(Stored data entries)
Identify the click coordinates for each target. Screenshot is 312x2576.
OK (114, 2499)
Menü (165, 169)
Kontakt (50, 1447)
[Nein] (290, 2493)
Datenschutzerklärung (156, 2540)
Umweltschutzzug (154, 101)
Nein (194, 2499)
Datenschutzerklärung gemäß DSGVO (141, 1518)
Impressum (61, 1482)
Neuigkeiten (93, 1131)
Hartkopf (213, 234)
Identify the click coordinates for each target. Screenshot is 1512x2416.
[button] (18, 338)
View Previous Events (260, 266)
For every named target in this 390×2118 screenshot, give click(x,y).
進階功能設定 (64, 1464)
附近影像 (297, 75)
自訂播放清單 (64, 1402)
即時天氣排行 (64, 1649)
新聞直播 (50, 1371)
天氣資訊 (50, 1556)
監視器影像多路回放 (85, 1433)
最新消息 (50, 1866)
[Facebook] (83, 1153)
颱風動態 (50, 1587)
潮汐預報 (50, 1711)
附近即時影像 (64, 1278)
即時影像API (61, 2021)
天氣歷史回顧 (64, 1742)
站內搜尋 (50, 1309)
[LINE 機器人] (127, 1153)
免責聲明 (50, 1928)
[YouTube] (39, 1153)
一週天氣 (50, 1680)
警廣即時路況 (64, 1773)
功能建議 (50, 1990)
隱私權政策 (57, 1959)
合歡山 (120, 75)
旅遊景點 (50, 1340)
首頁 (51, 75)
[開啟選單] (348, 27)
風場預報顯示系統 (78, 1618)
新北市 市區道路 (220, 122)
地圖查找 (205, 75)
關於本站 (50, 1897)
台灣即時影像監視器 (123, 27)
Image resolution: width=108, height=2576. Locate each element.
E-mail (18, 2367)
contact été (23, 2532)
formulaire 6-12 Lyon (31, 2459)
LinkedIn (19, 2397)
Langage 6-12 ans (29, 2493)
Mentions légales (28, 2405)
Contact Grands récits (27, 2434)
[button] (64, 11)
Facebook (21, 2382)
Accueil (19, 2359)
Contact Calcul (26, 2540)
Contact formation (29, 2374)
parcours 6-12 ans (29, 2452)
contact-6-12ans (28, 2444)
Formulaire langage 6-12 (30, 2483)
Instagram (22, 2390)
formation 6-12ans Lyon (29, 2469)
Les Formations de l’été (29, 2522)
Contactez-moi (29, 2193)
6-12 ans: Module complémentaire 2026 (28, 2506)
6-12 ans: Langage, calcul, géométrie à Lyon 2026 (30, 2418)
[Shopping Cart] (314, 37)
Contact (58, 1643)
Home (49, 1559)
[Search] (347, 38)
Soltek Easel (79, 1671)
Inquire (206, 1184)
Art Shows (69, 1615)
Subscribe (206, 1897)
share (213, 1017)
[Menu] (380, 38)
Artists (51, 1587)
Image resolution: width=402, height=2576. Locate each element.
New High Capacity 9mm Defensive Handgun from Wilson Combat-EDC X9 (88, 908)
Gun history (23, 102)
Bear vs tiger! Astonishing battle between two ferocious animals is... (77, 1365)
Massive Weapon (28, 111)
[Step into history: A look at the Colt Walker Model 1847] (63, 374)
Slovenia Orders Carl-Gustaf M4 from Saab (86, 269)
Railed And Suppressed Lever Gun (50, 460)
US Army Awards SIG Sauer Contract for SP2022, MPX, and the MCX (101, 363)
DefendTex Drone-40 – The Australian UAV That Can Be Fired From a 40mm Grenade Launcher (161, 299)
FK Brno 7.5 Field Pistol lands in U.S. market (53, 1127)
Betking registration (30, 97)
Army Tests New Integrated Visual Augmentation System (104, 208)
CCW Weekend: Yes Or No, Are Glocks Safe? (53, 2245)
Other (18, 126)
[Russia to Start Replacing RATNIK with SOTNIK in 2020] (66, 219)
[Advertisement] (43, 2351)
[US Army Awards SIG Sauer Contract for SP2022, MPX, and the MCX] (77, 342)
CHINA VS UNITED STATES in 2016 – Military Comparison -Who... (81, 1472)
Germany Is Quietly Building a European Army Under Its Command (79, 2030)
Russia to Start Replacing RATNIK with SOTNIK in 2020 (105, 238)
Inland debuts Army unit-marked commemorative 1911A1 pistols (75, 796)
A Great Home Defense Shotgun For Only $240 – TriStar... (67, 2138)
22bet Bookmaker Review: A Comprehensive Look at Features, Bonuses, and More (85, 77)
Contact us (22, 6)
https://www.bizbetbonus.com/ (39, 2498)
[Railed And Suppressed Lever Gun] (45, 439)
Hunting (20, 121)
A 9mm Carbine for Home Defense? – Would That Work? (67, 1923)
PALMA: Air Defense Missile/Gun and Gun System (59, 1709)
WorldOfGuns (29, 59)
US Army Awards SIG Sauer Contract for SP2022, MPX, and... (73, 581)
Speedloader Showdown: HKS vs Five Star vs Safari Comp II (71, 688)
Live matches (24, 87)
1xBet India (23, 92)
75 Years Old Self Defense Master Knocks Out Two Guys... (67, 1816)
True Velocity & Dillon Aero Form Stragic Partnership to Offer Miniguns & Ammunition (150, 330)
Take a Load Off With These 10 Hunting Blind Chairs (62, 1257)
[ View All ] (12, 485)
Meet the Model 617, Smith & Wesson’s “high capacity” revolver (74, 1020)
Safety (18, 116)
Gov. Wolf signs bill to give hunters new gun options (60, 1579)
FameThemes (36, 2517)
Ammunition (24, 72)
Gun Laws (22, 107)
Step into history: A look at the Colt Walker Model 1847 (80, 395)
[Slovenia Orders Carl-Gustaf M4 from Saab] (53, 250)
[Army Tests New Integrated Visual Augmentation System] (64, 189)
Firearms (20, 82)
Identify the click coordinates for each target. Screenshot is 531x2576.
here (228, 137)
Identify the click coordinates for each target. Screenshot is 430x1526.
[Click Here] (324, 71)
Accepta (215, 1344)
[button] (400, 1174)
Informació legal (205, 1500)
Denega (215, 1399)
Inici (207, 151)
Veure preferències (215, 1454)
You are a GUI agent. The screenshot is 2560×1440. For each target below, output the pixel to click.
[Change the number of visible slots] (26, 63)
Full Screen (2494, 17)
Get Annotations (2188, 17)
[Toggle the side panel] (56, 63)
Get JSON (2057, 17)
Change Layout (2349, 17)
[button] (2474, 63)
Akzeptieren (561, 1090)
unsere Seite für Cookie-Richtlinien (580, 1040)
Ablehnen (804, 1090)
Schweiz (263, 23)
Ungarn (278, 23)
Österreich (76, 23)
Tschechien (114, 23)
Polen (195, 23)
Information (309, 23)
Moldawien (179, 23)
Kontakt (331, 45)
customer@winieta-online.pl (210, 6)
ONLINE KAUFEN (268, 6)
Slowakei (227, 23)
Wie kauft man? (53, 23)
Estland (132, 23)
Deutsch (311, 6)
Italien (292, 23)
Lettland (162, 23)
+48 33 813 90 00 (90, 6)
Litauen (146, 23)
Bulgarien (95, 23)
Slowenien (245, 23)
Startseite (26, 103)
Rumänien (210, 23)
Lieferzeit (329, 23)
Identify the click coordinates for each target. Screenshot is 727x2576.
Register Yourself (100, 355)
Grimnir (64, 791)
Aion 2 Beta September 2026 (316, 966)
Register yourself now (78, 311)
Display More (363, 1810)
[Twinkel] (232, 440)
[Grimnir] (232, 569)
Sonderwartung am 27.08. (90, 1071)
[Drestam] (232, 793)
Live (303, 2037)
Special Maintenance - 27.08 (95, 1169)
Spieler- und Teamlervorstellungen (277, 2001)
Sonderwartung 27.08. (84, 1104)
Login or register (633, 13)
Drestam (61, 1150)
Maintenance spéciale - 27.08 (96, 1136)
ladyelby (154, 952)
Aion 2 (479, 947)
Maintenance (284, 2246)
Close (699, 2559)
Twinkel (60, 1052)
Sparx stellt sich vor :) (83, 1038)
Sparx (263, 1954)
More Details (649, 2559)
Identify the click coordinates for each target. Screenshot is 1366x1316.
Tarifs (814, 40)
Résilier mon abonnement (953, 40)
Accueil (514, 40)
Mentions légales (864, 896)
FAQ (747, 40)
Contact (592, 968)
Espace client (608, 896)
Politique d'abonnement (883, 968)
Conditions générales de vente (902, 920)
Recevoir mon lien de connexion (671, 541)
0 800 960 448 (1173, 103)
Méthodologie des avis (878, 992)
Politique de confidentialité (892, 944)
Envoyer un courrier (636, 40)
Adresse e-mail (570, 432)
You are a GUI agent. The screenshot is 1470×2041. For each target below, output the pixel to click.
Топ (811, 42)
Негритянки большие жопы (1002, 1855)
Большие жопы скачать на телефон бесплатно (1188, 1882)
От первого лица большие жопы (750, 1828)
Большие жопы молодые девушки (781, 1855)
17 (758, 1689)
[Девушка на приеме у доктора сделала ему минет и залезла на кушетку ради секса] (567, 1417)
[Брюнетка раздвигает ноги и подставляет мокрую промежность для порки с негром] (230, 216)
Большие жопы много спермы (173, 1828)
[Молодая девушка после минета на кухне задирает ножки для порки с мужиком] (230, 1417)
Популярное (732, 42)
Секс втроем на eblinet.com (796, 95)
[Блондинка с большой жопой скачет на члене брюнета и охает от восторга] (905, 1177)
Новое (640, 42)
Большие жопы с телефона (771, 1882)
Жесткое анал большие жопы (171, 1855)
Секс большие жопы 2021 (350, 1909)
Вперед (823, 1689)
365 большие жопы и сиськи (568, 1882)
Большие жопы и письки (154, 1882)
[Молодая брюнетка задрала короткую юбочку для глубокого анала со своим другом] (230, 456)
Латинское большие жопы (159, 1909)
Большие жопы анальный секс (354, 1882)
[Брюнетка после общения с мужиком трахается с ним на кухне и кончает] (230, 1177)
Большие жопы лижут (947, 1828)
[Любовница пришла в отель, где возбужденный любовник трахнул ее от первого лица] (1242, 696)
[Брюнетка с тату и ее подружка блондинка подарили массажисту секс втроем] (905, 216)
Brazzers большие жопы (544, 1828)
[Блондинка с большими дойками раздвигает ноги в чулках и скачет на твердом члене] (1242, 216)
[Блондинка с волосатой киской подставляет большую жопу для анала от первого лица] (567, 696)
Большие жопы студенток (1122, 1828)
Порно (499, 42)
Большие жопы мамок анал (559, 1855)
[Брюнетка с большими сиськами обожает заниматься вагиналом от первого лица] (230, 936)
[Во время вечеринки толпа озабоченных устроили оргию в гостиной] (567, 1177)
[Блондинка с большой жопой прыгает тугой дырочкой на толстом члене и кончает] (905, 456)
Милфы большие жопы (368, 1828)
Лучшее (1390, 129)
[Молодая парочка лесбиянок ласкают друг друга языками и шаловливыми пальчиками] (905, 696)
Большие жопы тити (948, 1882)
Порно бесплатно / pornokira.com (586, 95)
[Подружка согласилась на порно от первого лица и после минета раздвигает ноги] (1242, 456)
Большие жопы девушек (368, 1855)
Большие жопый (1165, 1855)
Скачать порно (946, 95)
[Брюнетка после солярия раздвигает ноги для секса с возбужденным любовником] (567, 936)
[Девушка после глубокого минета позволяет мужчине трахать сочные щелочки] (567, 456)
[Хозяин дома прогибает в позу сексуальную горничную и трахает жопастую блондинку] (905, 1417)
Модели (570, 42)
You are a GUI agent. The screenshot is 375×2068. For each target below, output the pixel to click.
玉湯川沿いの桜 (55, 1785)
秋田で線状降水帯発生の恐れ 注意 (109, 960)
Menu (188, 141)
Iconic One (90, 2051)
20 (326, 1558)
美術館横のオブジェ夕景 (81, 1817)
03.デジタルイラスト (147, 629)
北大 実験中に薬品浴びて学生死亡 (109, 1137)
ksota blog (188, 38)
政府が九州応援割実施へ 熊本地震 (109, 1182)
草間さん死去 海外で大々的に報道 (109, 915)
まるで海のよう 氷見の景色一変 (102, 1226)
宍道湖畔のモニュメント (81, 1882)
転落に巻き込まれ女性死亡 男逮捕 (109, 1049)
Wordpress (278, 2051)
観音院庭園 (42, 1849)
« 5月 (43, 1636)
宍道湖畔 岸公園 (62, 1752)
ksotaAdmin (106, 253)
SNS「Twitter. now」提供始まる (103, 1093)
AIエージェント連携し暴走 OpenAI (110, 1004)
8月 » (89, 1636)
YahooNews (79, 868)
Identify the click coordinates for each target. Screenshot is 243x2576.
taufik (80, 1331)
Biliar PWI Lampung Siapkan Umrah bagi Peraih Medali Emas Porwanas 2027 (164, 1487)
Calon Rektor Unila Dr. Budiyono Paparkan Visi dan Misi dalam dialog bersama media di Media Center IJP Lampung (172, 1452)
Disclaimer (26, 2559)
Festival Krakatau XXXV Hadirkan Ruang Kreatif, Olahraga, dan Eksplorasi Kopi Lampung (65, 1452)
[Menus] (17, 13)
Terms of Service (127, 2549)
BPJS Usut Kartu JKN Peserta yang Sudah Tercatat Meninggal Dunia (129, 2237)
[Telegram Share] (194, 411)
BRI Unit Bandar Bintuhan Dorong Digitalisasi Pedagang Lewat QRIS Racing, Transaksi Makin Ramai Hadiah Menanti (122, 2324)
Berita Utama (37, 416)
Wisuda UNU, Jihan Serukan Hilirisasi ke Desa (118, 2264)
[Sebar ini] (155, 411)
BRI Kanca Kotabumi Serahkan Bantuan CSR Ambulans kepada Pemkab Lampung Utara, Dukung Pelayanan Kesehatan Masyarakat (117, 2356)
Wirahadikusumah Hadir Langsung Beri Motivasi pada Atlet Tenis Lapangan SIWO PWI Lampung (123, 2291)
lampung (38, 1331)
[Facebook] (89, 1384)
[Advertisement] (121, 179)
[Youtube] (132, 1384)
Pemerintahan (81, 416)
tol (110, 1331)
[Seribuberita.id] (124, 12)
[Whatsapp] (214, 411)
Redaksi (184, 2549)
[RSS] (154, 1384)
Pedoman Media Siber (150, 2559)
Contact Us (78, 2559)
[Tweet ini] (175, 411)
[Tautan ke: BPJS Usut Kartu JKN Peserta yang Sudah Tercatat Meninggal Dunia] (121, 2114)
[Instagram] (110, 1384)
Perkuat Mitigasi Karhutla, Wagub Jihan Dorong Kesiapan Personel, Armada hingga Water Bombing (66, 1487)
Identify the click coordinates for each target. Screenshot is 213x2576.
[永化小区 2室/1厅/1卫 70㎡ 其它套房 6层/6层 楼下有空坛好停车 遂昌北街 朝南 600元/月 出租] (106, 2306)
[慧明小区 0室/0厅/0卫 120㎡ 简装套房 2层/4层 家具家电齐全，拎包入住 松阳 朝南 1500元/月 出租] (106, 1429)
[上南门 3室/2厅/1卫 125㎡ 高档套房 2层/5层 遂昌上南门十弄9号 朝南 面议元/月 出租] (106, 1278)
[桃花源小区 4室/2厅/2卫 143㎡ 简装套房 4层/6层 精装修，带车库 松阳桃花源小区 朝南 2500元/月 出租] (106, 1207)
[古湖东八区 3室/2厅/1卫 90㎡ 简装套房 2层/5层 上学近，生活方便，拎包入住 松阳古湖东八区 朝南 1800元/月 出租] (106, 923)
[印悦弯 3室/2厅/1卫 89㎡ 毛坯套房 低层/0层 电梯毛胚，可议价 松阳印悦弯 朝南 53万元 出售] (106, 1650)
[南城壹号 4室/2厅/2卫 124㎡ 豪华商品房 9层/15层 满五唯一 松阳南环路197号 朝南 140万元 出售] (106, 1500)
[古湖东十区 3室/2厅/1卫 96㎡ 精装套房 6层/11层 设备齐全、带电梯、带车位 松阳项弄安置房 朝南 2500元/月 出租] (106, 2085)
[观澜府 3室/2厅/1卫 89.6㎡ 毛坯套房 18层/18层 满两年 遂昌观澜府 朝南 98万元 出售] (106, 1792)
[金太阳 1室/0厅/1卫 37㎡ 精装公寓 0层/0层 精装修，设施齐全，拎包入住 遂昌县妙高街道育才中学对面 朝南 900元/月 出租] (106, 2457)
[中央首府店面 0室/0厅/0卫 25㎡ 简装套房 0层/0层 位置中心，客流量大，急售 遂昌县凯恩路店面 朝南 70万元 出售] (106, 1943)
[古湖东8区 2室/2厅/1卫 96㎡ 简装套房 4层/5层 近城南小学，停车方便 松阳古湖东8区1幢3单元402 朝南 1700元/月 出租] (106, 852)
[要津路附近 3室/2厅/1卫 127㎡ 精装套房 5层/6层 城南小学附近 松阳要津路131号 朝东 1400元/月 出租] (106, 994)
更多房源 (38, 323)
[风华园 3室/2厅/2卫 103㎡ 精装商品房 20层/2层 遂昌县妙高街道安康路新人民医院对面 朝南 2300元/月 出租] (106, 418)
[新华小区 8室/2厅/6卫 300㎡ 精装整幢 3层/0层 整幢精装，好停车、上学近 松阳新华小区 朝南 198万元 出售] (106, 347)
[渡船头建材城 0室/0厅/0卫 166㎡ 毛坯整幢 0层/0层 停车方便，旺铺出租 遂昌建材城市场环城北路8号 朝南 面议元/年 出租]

● Exercise instructions
Set down again, word for word, the stretch of records from the line with "北大 実験中に薬品浴びて学生死亡 (109, 1137)" to the line with "Biliar PWI Lampung", both of those lines included.

● Written reply
北大 実験中に薬品浴びて学生死亡 (109, 1137)
ksota blog (188, 38)
政府が九州応援割実施へ 熊本地震 (109, 1182)
草間さん死去 海外で大々的に報道 (109, 915)
まるで海のよう 氷見の景色一変 (102, 1226)
宍道湖畔のモニュメント (81, 1882)
転落に巻き込まれ女性死亡 男逮捕 (109, 1049)
Wordpress (278, 2051)
観音院庭園 (42, 1849)
« 5月 (43, 1636)
宍道湖畔 岸公園 (62, 1752)
ksotaAdmin (106, 253)
SNS「Twitter. now」提供始まる (103, 1093)
AIエージェント連携し暴走 OpenAI (110, 1004)
8月 » (89, 1636)
YahooNews (79, 868)
Identify the click coordinates for each target. Screenshot is 243x2576.
taufik (80, 1331)
Biliar PWI Lampung Siapkan Umrah bagi Peraih Medali Emas Porwanas 2027 (164, 1487)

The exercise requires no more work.